Now, here comes the catch – splitting a table is rather easy when designing the database. However, once the database is populated and deployed, partitioning a table vertically becomes a whole new ball game. To split a table in this case, the following steps need to be taken:

  1. Create a new table which will contain the columns to be moved from the old one
  2. Determine the key candidates for the new table
  3. Based on the key candidates, create a primary key on the new table
  4. Determine whether the new table will depend on the old one or if it’s the other way around and create the appropriate foreign keys
  5. Depending on the columns to be moved to the new table:
    • Copy, move or split the indexes if they refer to columns shared between the old and the new table
    • Copy or move the table and column level extended properties and permissions
    • Review and copy or move the table level check constraints
    • Review and rewrite, delete or recreate triggers on the new and the old table
    • Copy the data to be stored in the new table’s columns
  6. Identify all old table’s dependencies
  7. Update the identified dependencies, so they either reference the columns which will remain on the old table, the ones that will be moved to the new one or a JOIN statement which will include both
  8. Make sure that the updates on the dependent objects are performed in the correct order (e.g. if a stored procedure references the old table and a view which will depend on the new table, make sure to update the view first and the stored procedure afterwards – not vice versa)
  9. Drop the appropriate columns from the original table

To add insult to injury, this process is not only tedious, as witnessed by the steps above; it’s very error-prone, particularly since missing a dependency due to SQL Server’s own shortcomings, can completely break the database down the road. So, is there any way to enjoy the performance benefits of splitting large tables without any of the risks to the integrity of the database?

Indeed. This is where ApexSQL Refactor can do the formatting itself.

ApexSQL Refactor is a SQL Server Management Studio and Visual Studio add-in which formats and refactors SQL code using 11 code refactors and over 160 formatting options. It expands wildcards, fully qualifies object names, renames SQL database objects and parameters without breaking dependencies and much more.
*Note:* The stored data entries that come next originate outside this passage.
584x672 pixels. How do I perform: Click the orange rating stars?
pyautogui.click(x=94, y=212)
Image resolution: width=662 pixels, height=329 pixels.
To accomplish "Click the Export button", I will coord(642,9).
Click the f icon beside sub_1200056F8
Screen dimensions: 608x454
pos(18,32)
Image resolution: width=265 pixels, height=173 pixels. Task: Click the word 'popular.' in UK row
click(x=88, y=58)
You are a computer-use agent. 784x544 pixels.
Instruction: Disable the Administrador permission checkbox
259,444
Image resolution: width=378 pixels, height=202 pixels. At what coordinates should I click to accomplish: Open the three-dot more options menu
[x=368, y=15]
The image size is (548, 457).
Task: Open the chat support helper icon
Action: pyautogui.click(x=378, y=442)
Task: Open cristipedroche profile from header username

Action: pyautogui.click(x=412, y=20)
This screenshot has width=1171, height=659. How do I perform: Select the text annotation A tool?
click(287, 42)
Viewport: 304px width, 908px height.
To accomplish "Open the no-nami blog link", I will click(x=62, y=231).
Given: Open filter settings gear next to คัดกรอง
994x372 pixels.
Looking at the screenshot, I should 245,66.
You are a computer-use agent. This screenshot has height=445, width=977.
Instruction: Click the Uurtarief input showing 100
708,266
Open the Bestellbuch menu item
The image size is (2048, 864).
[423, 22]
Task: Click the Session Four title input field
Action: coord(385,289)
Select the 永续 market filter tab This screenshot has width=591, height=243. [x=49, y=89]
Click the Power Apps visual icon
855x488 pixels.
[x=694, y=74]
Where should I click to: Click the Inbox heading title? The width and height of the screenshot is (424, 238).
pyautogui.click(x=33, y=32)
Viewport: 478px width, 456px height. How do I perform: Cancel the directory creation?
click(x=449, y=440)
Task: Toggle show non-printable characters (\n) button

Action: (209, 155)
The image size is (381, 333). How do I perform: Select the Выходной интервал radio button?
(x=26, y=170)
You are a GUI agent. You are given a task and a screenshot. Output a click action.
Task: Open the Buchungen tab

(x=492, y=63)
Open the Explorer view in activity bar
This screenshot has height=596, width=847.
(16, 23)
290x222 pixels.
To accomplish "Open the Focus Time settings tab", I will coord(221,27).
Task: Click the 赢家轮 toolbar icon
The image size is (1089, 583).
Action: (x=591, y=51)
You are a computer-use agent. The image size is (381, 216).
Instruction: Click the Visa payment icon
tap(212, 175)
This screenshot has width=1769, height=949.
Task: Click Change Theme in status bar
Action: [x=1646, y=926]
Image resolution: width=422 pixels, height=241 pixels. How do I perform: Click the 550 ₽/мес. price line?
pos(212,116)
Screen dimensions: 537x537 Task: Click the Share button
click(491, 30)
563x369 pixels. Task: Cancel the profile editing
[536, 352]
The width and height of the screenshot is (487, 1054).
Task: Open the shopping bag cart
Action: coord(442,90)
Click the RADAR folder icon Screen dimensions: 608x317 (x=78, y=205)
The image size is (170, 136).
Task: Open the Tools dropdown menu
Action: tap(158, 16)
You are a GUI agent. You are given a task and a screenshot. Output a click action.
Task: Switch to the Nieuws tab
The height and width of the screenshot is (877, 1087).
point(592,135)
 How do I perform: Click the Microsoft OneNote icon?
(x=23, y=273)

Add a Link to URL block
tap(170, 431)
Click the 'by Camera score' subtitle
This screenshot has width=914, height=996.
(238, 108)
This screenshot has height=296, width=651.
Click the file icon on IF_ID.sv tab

To safely split a table using ApexSQL Refactor:

  1. Select the table in either SQL Server Management Studio or Visual Studio
  2. In the ApexSQL menu, click ApexSQL Refactor
  3. From the Other refactors sub-menu select the Split table command:

  4. In the window that will appear:
    1. Specify the name and the schema of the new table
    2. Select the columns to be copied or moved to the new table, including the primary key of the old table
    3. Determine the relationship between the tables by specifying the one which will hold the foreign key

  5. Click the Preview button to preview the change SQL script, which will be executed in order to create the new table and modify the old one
  6. Select the Dependencies tab to preview the dependent objects, which will be updated automatically to reflect the change
  7. Click the Create script button to open script in the Query editor
  8. Click the Execute button to split the table

Bottom line, gaining database performance by splitting large tables doesn’t have to be potentially hazardous to the database functionality or even time-consuming as ApexSQL Refactor can split the tables, without risking to break any dependencies, in a single click.

 

April 4, 2013